Today we are happy to feature Katie Davis as a millennial who is sharing hope. We continue to share stories like Katie’s to hopefully inspire you that your age doesn’t matter. You can make a difference in the world. Here is a bit of Katie’s story:
In December of 2006, 18-year-old Katie Davis from Brentwood, Tennessee, traveled to Uganda for the first time. She was immediately captivated with the people and the culture.
In the summer of 2007, right after graduating from high school, Katie returned to Uganda to teach Kindergarten at an orphanage. She made an agreement with her parents that it would only be for one year and then she would return to the states to attend college. However, God had a different plan for Katie. As she lived in Uganda and saw the deep needs of the people and began responding to those needs…one person at a time, the idea of going back to live in the United States became unrealistic.

(Pixel coordinate grounding data)
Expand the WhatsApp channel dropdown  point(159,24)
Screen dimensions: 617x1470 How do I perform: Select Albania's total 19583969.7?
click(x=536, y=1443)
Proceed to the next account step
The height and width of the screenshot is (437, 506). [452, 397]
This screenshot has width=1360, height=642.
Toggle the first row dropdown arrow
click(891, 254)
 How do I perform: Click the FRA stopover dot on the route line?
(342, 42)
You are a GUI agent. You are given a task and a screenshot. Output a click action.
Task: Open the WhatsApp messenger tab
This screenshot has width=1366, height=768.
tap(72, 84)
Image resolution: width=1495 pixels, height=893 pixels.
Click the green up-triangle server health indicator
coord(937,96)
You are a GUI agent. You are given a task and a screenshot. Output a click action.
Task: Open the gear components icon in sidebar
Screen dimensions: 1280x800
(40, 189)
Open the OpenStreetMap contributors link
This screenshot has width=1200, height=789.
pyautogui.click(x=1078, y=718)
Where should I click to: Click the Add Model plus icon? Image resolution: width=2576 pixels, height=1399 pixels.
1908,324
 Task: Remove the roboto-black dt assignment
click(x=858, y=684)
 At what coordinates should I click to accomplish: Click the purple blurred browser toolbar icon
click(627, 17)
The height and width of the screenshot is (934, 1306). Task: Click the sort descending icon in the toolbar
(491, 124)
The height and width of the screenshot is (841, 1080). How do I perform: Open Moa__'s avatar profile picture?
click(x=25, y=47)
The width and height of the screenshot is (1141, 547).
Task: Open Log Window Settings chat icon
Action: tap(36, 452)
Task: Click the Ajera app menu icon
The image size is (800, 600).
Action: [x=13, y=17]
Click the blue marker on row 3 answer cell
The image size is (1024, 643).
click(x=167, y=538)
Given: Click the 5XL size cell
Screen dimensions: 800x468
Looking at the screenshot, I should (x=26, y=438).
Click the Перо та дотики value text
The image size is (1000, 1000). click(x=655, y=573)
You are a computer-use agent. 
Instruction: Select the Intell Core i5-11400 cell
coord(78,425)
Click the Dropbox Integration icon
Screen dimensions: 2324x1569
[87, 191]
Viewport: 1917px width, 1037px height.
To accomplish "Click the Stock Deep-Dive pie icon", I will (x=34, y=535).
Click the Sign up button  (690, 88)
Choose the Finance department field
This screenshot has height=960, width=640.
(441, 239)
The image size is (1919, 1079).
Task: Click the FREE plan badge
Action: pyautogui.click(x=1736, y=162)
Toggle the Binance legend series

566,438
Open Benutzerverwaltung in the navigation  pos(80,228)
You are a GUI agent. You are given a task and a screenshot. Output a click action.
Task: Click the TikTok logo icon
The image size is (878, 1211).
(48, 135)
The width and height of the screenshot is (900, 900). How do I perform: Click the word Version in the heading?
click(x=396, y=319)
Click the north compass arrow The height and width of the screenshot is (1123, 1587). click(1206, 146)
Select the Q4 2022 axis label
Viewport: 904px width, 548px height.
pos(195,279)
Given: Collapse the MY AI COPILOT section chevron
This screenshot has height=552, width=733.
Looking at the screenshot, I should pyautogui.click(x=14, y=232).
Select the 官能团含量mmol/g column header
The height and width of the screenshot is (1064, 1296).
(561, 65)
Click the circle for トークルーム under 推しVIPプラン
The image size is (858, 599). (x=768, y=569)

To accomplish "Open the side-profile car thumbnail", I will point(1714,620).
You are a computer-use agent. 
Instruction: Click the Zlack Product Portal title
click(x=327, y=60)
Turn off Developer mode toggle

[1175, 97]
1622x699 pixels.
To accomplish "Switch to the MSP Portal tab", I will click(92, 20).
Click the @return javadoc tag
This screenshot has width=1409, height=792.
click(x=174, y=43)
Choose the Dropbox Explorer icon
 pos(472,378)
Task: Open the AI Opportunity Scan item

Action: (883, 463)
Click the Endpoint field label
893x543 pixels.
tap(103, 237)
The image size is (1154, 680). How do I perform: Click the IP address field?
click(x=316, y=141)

Task list -
(A) Do the following statements agree with the passage about Katie Davis? Answer yes or no for each, quoting the words of the passage that decide it.
(i) Katie Davis was 18 when she first traveled to Uganda.
(ii) When she returned to Uganda in 2007, she taught high school students.
(iii) Her agreement with her parents was that she would stay in Uganda for two years.
(B) Answer these questions from the passage about Katie Davis:
(i) Where is Katie Davis from?
(ii) When did she return to Uganda?
(iii) What was she to do after her time in Uganda, under the agreement with her parents?

Results by task -
(A)
(i) Yes: "In December of 2006, 18-year-old Katie Davis from Brentwood, Tennessee, traveled to Uganda for the first time."
(ii) No: "Katie returned to Uganda to teach Kindergarten at an orphanage."
(iii) No: "it would only be for one year"

(B)
(i) Brentwood, Tennessee.
(ii) In the summer of 2007, right after graduating from high school.
(iii) Return to the states to attend college.